_Tasks to perform_:
1. Answer these from the passage on clerical discipline:
(a) Which cardinal was brought to Rome by JPII?
(b) For how many years did Father Robert Drinan serve in the House of Representatives?
(c) What was a degraded bishop stripped of in public, before the gospel was handed over?
2. Reproduce word for word the part of the passage on clerical discipline that opens with the words containing "They would be" and closes with "these guys lashed.".

Pope JPII's pontificate was weak because I think he was too afraid to really punish anyone. For example, look at the sexual abuse crisis. It's not solely a Catholic problem (it really happens in all denominations), but still Christ said that "But he that shall scandalize one of these little ones that believe in me, it were better for him that a millstone should be hanged about his neck, and that he should be drowned in the depth of the sea." In the old days of the Church, these sex abusing priests would be publicly degraded; see my blog entry on the Rite of Degradation of a Bishop, for example. http://www2.blogger.com/comment.g?blogID=5386333991217821765&postID=5559733717105270882

They would be tried in ecclesiastical court and stripped in public of their cross, vestments, crozier, and the gospel would be handed to them and then taken away, saying "Give us back the Gospel! Since thou hast spurned the grace of God and made thyself unworthy of the office of preaching, we rightly deprive you of this office." In the time of St. Thomas Becket, Becket would probably have also had these guys lashed.

But no, these abusing priests and the bishops who have hid them really got no punishment at all (what's especially scandalous is when JPII brought Cardinal Law to Rome). There has been this attitude since the Second Vatican Council that punishing wayward clerics is "pre-Vatican II", but now it's come to bite us in the butt. Example: a popular issue in the media is of over how some bishops are denying Communion to pro-abortion politicians. I agree with this form of discipline; however, the Church not only needs to extend the ban to right-wing as well as left-wing issues, but she should have been doing this all along since 40 years ago, when abortion first came on the stage. The Church did nothing to stop a priest, Father Robert Drinan, from serving ten years in the House of Representatives, arguing for even partial-birth abortion (!!!) on the floor of Congress. Only now we're starting to really mobilize against it, and the media's calling us out on hypocrisy for it. She needs to condemn the errors of both parties, lest she become merely "an arm of the state", a phrase you coined elsewhere on your blog.

_Provided records_:
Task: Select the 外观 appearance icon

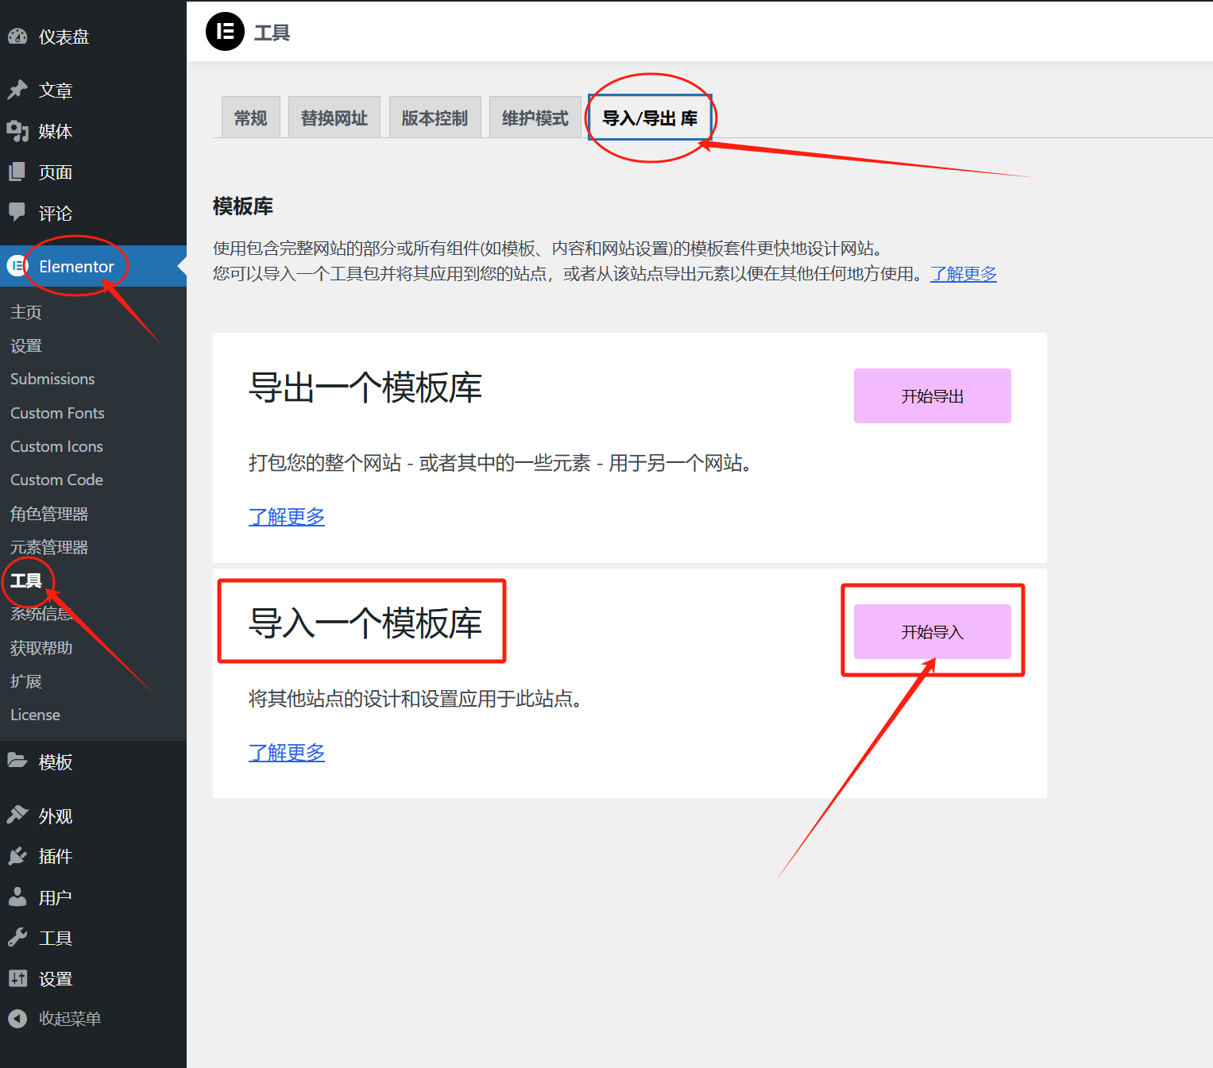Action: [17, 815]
--
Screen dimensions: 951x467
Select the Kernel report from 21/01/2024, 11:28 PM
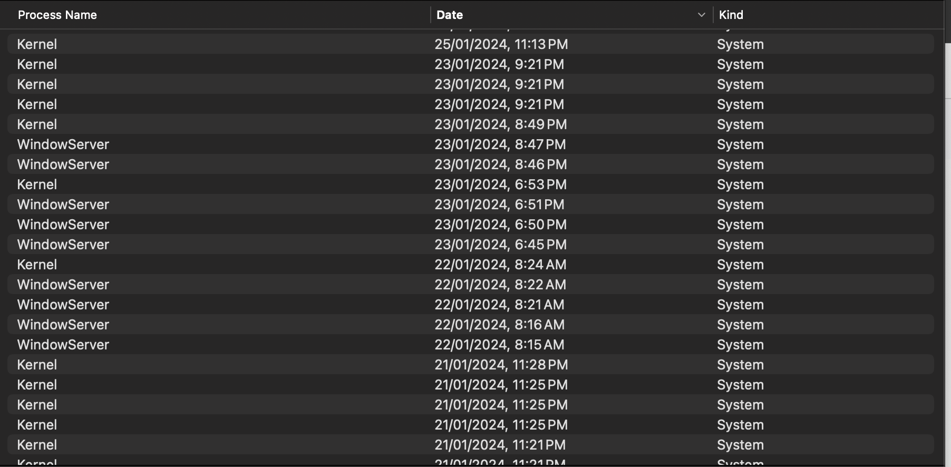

_Answers to the problems_:
1.
(a) Cardinal Law
(b) Ten years
(c) His cross, vestments, and crozier

2.
They would be tried in ecclesiastical court and stripped in public of their cross, vestments, crozier, and the gospel would be handed to them and then taken away, saying "Give us back the Gospel! Since thou hast spurned the grace of God and made thyself unworthy of the office of preaching, we rightly deprive you of this office." In the time of St. Thomas Becket, Becket would probably have also had these guys lashed.